Por cierto, ni siquiera ganaron el concurso: quedaron terceros, por detrás de Matt Cardle y Rebecca Ferguson. Aun así, Cowell los fichó para su sello Syco Records con un contrato que se estimó en 2 millones de libras. La ironía definitiva: la boy band más exitosa de su generación nació oficialmente como «premio de consolación» de un talent show que ni siquiera ganaron.

9. Menudo llevaba en sus contratos una fecha de caducidad: cumplir 16 años

Si las anteriores historias te parecen cínicas, esta te va a remover algo más. Menudo, la banda puertorriqueña formada a finales de los 70 por el productor Edgardo Díaz, funcionaba con una lógica de casting permanente: los integrantes entraban siendo niños y, según sus contratos originales, tenían que abandonar el grupo obligatoriamente al cumplir 16 años. La propia hija del expresidente de Puerto Rico, la periodista Patricia Rosselló, se refirió a esta estrategia como la «fórmula de la fuente de la juventud» del grupo.

El control sobre los cuerpos de los menores llegaba a extremos inquietantes documentados en su época: el coreógrafo y cománager José Luis Vega llegó a declarar al Washington Post en 1984 que no querían que los chicos hicieran flexiones ni ejercicio físico «para que no desarrollaran demasiado» su musculatura, con el objetivo de mantener una imagen infantil el mayor tiempo posible.

Por ese «sistema de rotación» pasaron decenas de adolescentes a lo largo de dos décadas, entre ellos un futuro superestrella llamado Ricky Martin. Años después, varios exmiembros denunciaron públicamente abusos físicos y sexuales dentro de la organización, acusaciones que Edgardo Díaz ha negado siempre y por las que nunca fue formalmente acusado en un juicio penal.
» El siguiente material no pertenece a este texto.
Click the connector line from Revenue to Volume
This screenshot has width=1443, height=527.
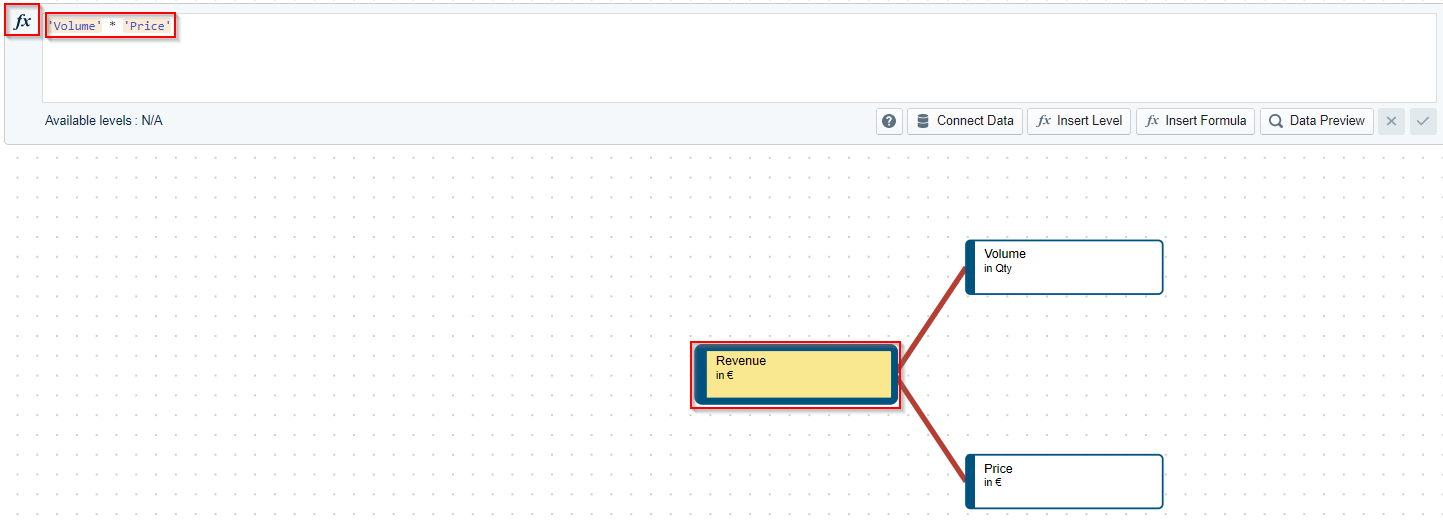pos(932,321)
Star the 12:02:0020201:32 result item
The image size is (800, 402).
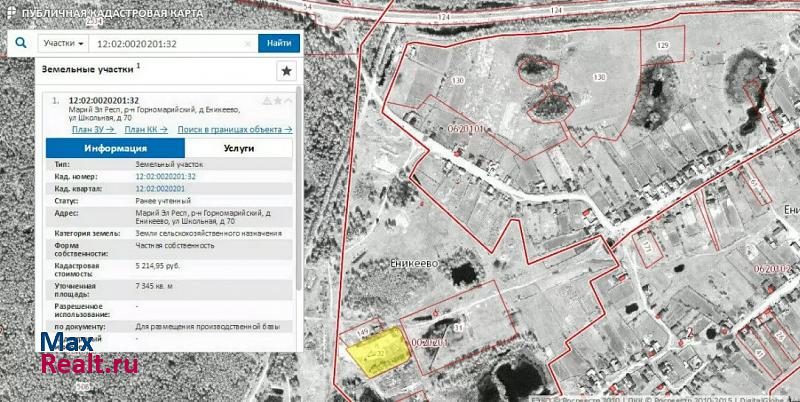(x=278, y=101)
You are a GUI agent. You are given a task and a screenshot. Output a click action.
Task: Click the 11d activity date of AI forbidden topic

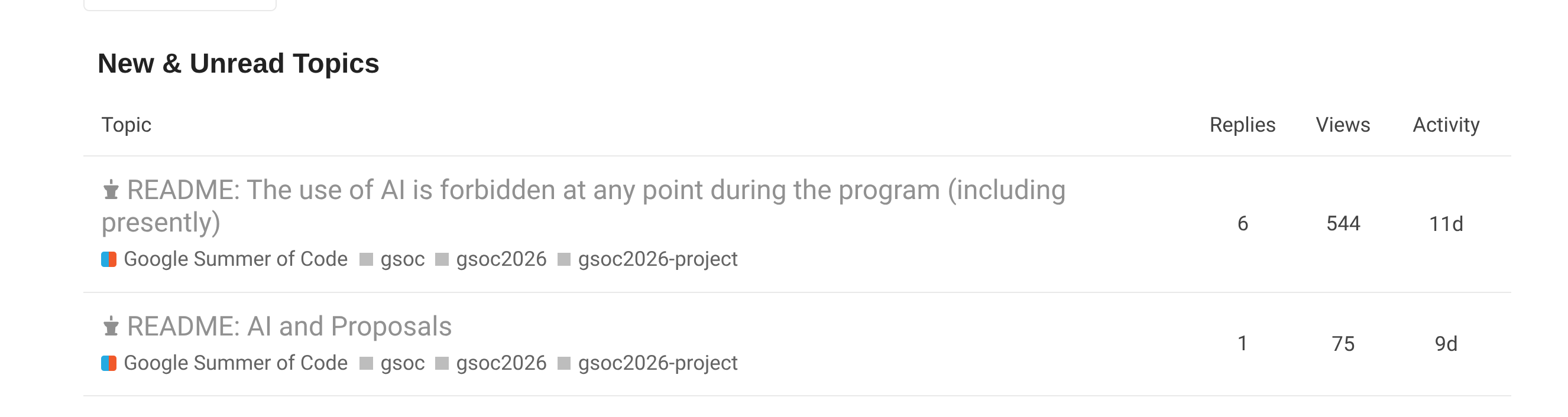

El documental de HBO Max «Menudo: Forever Young» (2022) recogió varios de estos testimonios. Detrás de las coreografías perfectas y los carteles de pared, había un sistema diseñado para desechar y reemplazar niños en cuanto dejaban de ser comercialmente «niños».

Entonces, ¿por qué seguimos escuchando estas canciones?

Aquí no te vamos a soltar la típica moraleja de sentidoradio.com sobre «la magia de la música que trasciende cualquier controversia». La realidad es más incómoda y más interesante a la vez: las boy bands funcionaron durante décadas como una industria de casting, contratos asimétricos y, en más de un caso, explotación directa hacia menores de edad. Y aun así, canciones como «I Want It That Way» o el repertorio de Take That siguen sonando en cualquier fiesta, casi treinta años después.

Puede que la clave esté justo ahí: que la maquinaria detrás fuera cínica no borra que, dentro de ese cálculo comercial brutal, también hubiera talento real, canciones bien escritas (o mal escritas pero pegadizas) y química de grupo genuina, aunque fuera fabricada en un casting. Si te interesa el lado más turbio de la industria musical, en La Peor Radio ya hemos hablado de otras bandas que se llevaban fatal entre ellas de puertas para adentro: puedes leer 9 bandas que se odiaban a muerte (y aun así hicieron historia juntas) para comprobar que el pop de casting no es el único género con trapos sucios que esconder.

Así que la próxima vez que alguien te diga que las boy bands eran solo «cinco chicos monos bailando», recuérdale lo del Ponzi de Lou Pearlman, la fecha de caducidad de Menudo o el apodo inventado de «Lanceton». La nostalgia es bonita, pero la historia real es mucho más turbia que cualquier videoclip.